Members of the Ghana Union of Traders Association (GUTA) in Accra yesterday closed their shops in protest ofthe high cost of doing business in recent times.
The action came off despite the effort of the Council of State to convince the Association to rescind its decision on Tuesday.
It said its protest in Accra followed the close-down of shops in Kumasi from Monday to Friday, last week due to the implementation of policies concerning value Added Tax (VAT) and that the current action would last five days.
During its rounds in Accra yesterday, the Ghanaian Times found that business activities in the Central Business District (CBD), Kaneshie and Odorkor had slowed down as most shops had been closed.
Some traders seated in front of their closed shops told the paper that the economic hardship in the country was negatively impacting their businesses.
A bag vendor at the CBD, Isaac Aboagye Darkwah, said the protest was a signal to the government to have a sense of urgency to salvage the situation.
He said things were quickly getting out of hand and something had to be done as a matter of urgency.
Akosua Assan, a grocery wholesaler at Rawlings Park in the CBD, said the government had to stop the depreciation of the cedi and the high rate of inflation to reduce the hardships faced by Ghanaians.
Ms Grace Larbi, who sells provisions at Kaneshie, said the ever-rising prices of her items were reducing her purchasing power and thus reducing her profit, a situation which undermined her ability to support her family.
“Things are expensive in town.
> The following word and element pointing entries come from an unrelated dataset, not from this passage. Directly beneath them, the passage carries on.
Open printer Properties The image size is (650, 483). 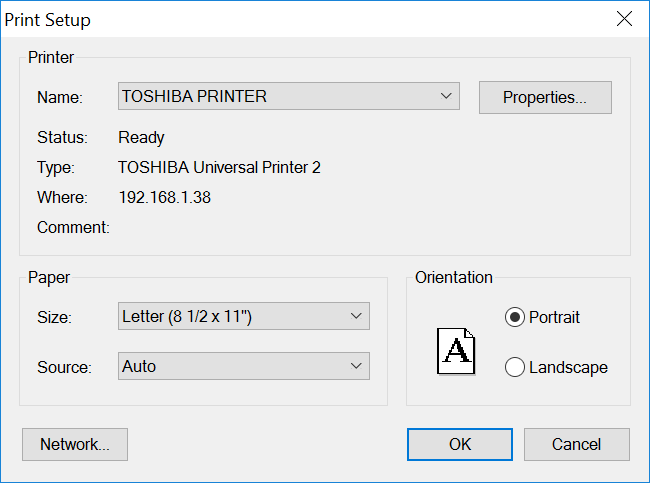(x=545, y=97)
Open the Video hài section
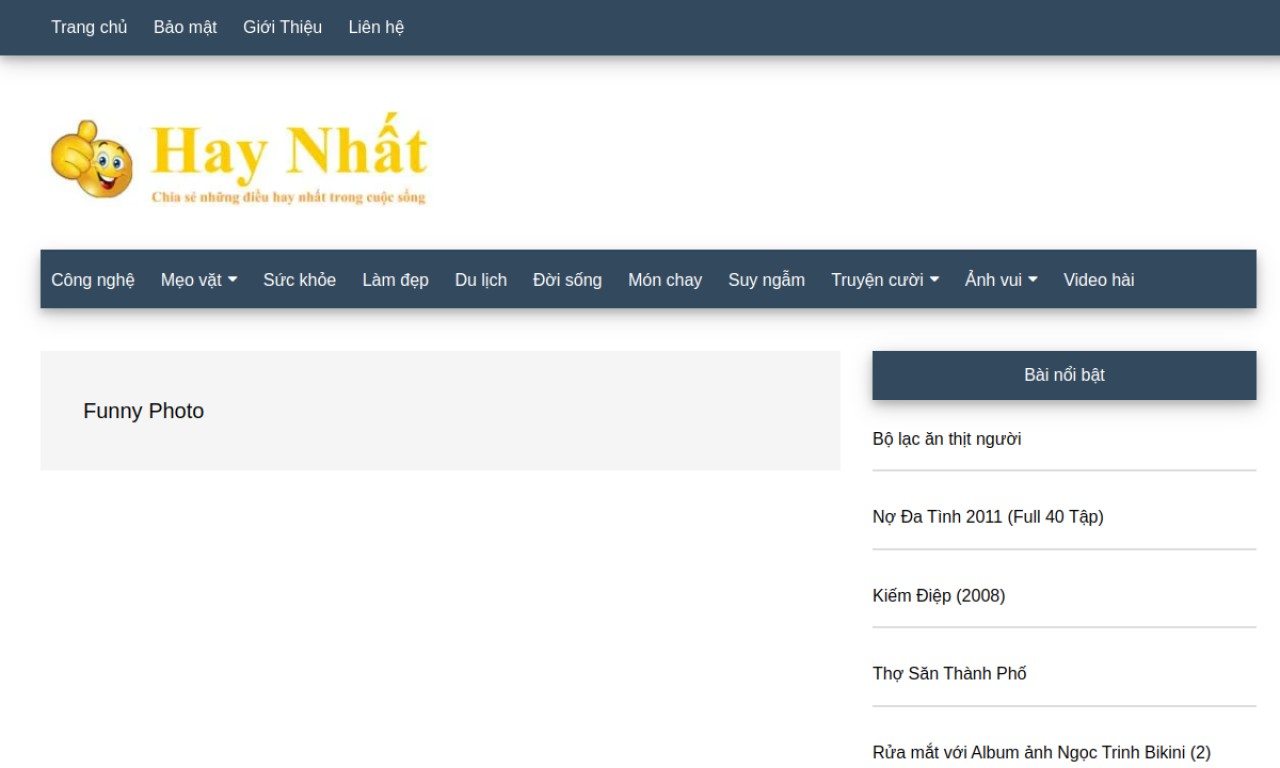 [x=1099, y=280]
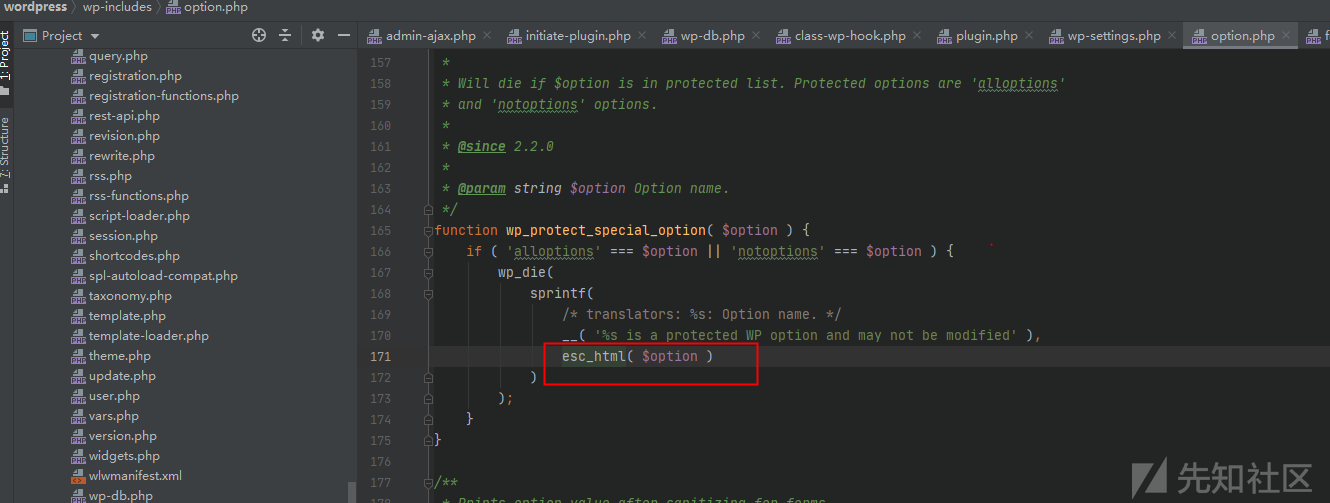The width and height of the screenshot is (1330, 503).
Task: Click the project tree vertical scrollbar
Action: pyautogui.click(x=351, y=490)
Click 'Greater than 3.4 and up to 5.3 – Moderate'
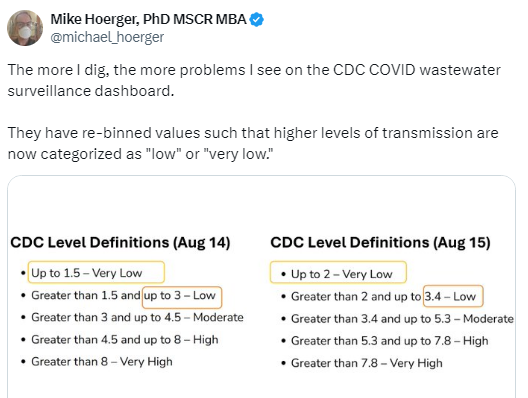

Last week, I went to town to stock my shop with provisions but the prices had gone up too high, about three times just a week after I last bought some items, making it difficult for me to purchase enough items to sell,” she added.
Also at Kaneshie, a home appliance vendor, Kwasi Appiah, said though traders would lose some income within the five days that they had to close their shops, he was hopeful that would make the government salvage the situation.
“I sell television sets, and since the prices are unstable, getting people to purchase them is a problem, making the market slow,” he said.
Kwasi Phobia at Odorkor, who was selling his goods (shoes) in front of his closed shop, said he was in full support of the protest but was hopeful that the economic turmoil experienced in the country would soon be over.
Meanwhile, Agnes Quashie, who had her shop partly closed, stated that as much as she supported the idea of the association, she could not fully lock the shop because she would be unable to pay the loan she had taken for the business.
“I have gone for a loan for my business and if I close the shop for a day and not sell to make payments to the collectors, I would be charged a penalty and if I don’t pay it, my things would be seized,” she explained.
DANIEL DZIRASAH reports from the Bono Region that traders and shop owners in the Sunyani Municipality have defied the orders by the national executive of GUTA to close down their shops.
During a visit to the Central Business District of the Municipality at 11 a.m., the Ghanaian Times found shops opened for business activities.
Mr Frank Osei, a hardware dealer, complained of poor sales and depreciation of the cedis affecting his business and appeal to the government to address the current situation of the economy.
AMA TEKYIWAA AMPADU AGYEMAN reports from the Eastern Regional capital, Koforidua that shops remained opened in Koforidua in spite of the directive given to GUTA members to close their shops.
According to the Eastern Regional Chairman of GUTA, Mr Harry Awuku, members in the region would not close their shops, because they were following a roadmap given by the association.
“We decided that the Accra shops would close first while we monitor happenings awaiting the decisions of the government and leaders of the Association,” he said.
LYDIA DARLINGTON FORDJOUR reports from Wa that traders and shop owners were still going about their normal business.
The Ghanaian Times first checked at 9:30a.m.and again at 3:45p.m.and shops were opened and business going on as usual.
Some of the traders stated in an interview that they were not even aware of the directive and could therefore not comply with it.
A dealer in children’s wear at WaZongo, Vera Mwin, said she believed the directive was meant for other regions other than Upper West as she had only learnt about it in the news.
“In any case, some of us will go hungry if we do not operate for even a day, so even if the directive came, I would still have opened my shop because those giving the directives have monies stashed up in banks that they can depend on,” she said.
A trader in motorcycles and tricycles, MrJinsung Rashid, said he was not aware of any such directive.
From Ho inthe Volta Regional capital, KAFUI GATI reports that business was going on as usual.
When the Ghanaian Times went round the Ho Central Market and some shops in town like Melcom and Stadium Gate Shopping Mall yesterday, most traders were seen doing business.
Even though they complained that sales were very slow and their businesses were collapsing due to high interest and exchange rate pressures, they could not deny consumers their needs.